• _About this task_
Check each line of the material, and show the ones that include the word "button".

• _Task data_
★ ★ ★ ★

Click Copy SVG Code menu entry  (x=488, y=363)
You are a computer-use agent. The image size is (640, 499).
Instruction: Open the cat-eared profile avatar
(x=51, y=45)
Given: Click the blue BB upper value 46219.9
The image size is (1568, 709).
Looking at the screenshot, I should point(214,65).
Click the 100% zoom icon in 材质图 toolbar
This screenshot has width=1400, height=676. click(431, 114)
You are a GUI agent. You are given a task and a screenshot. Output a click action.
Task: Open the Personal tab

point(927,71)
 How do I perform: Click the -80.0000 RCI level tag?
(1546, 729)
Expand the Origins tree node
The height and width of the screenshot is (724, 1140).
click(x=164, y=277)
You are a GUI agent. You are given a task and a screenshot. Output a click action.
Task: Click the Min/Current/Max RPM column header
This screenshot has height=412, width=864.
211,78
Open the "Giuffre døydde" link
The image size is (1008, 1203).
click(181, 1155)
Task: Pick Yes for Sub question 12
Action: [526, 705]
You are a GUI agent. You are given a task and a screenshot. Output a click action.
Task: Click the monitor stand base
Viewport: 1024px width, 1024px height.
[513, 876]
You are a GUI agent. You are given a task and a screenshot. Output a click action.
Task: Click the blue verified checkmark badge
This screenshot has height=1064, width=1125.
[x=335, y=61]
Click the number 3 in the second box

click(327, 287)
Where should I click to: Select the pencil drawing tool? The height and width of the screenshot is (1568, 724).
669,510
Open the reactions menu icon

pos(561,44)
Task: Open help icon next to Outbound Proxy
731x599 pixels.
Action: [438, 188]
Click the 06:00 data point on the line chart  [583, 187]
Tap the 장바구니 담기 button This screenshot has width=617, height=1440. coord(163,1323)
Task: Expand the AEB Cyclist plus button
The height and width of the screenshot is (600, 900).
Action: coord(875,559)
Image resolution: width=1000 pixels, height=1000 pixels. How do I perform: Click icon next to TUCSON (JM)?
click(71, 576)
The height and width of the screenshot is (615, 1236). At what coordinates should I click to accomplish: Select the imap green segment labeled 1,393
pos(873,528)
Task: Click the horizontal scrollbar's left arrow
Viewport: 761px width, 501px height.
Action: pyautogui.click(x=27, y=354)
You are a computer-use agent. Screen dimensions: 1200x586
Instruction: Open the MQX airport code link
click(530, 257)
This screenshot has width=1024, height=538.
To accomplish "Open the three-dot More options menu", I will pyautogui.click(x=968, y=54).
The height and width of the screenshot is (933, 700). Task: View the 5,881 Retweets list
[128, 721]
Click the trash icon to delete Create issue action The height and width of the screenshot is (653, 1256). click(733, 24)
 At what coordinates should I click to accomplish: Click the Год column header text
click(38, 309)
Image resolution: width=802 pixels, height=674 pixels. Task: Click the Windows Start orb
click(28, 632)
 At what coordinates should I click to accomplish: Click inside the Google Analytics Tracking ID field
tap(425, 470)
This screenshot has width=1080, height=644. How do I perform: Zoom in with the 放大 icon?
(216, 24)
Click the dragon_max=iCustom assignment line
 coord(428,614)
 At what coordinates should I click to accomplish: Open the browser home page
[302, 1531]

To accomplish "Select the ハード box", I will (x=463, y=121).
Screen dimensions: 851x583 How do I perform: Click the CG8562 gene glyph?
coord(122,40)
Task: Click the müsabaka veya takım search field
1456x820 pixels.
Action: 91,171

★ ★ ★ ★

• _Problem solution_
Tap the 장바구니 담기 button This screenshot has width=617, height=1440. coord(163,1323)
Task: Expand the AEB Cyclist plus button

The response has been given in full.